Tipping the screen on its side causes a moment of disorientation, and it's your job as a designer to steady that temporary interface vertigo. By choosing a point of gravity for your screen, you can keep the user grounded even as the screen's contents tumble into new locations. It's a good practice to use the screen's top edge as the anchor position. Any text that appears at the top of the portrait screen should likewise appear at the top of the screen's landscape version (instead of anchoring the screen around whatever content is at the center, for example).

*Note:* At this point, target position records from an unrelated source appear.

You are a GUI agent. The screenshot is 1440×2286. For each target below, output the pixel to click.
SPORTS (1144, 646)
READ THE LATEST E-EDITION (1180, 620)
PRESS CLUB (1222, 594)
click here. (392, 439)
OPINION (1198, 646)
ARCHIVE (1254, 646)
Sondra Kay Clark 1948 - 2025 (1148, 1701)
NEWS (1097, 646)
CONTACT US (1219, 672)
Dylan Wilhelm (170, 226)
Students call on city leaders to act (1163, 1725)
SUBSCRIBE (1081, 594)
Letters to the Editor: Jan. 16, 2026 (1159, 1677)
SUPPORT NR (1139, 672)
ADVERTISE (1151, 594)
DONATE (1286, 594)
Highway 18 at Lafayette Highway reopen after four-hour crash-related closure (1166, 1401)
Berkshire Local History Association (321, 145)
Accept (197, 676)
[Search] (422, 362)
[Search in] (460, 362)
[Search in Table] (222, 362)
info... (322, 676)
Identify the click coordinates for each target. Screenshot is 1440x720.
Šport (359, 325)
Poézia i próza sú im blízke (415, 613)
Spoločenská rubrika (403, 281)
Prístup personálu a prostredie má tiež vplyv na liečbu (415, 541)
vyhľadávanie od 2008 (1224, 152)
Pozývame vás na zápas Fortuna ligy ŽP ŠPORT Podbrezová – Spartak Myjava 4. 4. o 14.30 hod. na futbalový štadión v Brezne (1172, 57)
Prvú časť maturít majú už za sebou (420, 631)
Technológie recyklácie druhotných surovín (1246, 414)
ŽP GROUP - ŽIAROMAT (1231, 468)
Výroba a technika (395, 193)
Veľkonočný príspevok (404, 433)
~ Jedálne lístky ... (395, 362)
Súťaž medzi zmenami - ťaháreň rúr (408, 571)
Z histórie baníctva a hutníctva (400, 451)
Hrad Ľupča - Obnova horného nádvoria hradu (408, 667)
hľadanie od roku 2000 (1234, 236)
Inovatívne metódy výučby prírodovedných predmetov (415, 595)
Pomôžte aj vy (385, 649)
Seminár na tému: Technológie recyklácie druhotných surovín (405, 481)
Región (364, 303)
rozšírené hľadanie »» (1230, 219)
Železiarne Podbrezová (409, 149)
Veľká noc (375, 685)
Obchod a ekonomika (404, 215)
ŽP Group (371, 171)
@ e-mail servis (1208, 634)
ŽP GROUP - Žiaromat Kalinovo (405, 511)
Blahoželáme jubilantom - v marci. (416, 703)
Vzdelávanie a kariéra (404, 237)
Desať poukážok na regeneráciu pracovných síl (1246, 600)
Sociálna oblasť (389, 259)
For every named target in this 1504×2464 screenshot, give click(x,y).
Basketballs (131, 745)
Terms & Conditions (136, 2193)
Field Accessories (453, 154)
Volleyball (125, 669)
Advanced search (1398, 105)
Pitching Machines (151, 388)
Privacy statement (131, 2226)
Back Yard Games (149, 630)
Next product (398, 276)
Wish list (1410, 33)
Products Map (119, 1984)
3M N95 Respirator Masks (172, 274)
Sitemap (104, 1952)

Certain screens defy alternate orientations because their precise and persistent layout is itself a usability aid. If Apple let you flip the iPhone Home screen on its side, for example, the icons would scatter into new positions, shifting out of their familiar places and creating a cognitive jumble for you to hunt through. That's the same reason that Facebook's Home-screen grid of icons (page 237) is the app's one portrait-only screen. "I didn't want to change the relative positions of the icons by shifting it from a 3 × 3 grid to 4 × 2 or something like that, but that was the only way it looked good," says developer Joe Hewitt, who created the Facebook app's grid design. "The problem is that your whole layout gets changed. You're used to the buttons being in a certain grid, and in landscape you'd have to go searching for them. It just didn't feel right, so I didn't do it. When you rotate, you always have to make sure everything is lined up in a place where people can easily find it again."
While your app's pixels might be under your control, the person holding it is not. People use their iPhones anywhere and everywhere, and that means all kinds of positions, too. Lying down, leaning over, shifting in your seat—our shimmies in the physical world trigger accidental (and annoying) screen rotations all the time. A comfortable position for bedtime browsing sometimes involves holding the phone in a distinctly awkward way just to keep the orientation steady. Screen rotation is great except when it happens by surprise.
The iPhone's big brother, the iPad, has a physical switch to lock rotation, and beginning with iPhone OS 4.0, there's a software button to do the same on the iPhone. Even with these systemwide switches to keep your baby from rocking, it's not a bad idea for individual apps to add their own rotation lock, too. This is an especially good idea for ebook readers, other long-form reading apps, and any app where someone is likely to spend at least several minutes at a time poring over the screen. Those are the situations that invite reclining, and when you put your feet up and get comfortable that's when the accidental screen tilt inevitably arrives. If your app fits those conditions, consider adding a setting or button that locks your app's orientation in place. The iPhone might not have a fixed idea of "up," but your audience does; give them the ability to point the way.